Cerita lainnya mengalir. Beberapa kasus prematur sudah pulang. Beberapa yang sudah menjalani operasi juga sudah pulang, walaupun ada operasi lanjutan ketika sang bayi sudah memiliki berat cukup. Beberapa ada yang menyusul Mashka. Ada yang sudah pulang, namun ketika kontrol harus masuk lagi karena kondisi yang masih butuh perawatan. Bahkan ada yang pulang paksa. Prosedur ini digunakan untuk keluarga yang sudah 'menolak' tindakan medis lanjutan dan membawa pasien pulang. Tak henti2nya saya menyebut Allah dalam hati.
"Jangan nangis, din. Kamu di sini untuk menguatkan, bukan menangis dan kembali meratap", tak henti2nya ucapan itu terlontar dalam hati.
Pelukan dan genggaman erat sambil diam2 berdoa saya berikan
pada mba Yulie dan mba reni yang kebetulan cuma mereka yang sempat saya temui.
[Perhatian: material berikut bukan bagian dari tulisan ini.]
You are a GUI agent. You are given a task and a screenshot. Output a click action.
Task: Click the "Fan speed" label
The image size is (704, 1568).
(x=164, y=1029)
Yang lain, mungkin masih menunggu di dalam. Sepenuh hati saya berdoa semoga Allah berikan yang terbaik bagi sang buah hati dan orang tua mereka yang begitu sabar.
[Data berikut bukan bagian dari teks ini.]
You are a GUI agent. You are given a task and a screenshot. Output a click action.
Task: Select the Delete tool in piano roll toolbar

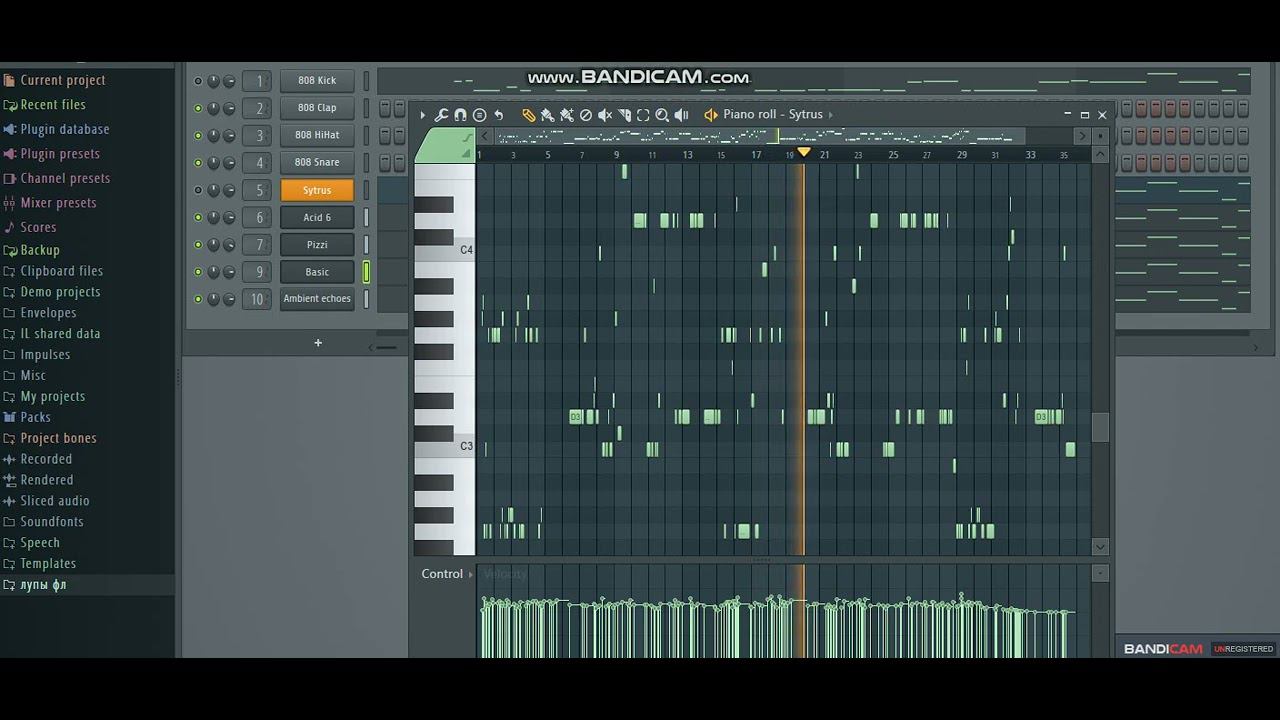point(586,115)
Allah menguji kita sesuai pada kadarnya. Dan ketika ujian itu mampu dilalui, itu berarti kita telah melompati satu tangga menuju tingkatan atasanya.
La Tahzan...karena Allah bersama saya dan siapapun anda yang sedang menghadapi ujianNya. Dia hanya sedang mengungkapkan betapa cinta dan perhatianNya begitu besar pada kita. Maha Mengetahui Allah yang mengetahui kekuatan kita untuk menghadapi ujianNya.
La Tahzan...
Dan Allah Maha Menepati Janji, maka ketika saya kembali merindukan Mashka,
inilah yang saya ucapkan, doa yang sama ketika Ummu Salamah kehilangan Abu
Salamah di medan jihad dan Allah mengganti Rasulullah menjadi suaminya.
“Inna lillahi wa inna ilaihi rooji’un. Allahumma’jurnii fii
mushibatii wa akhlif lii khoiron minhaa [Segala sesuatu adalah milik
Allah dan akan kembali pada-Nya. Ya Allah, berilah ganjaran terhadap
musibah yang menimpaku dan berilah ganti dengan yang lebih baik]”,
Maka nikmat Tuhanmu manakah yang kamu dustakan? Semoga saya, dan anda bisa
mengambil hikmah dari apa yang menimpa orang2 di sekitar kita.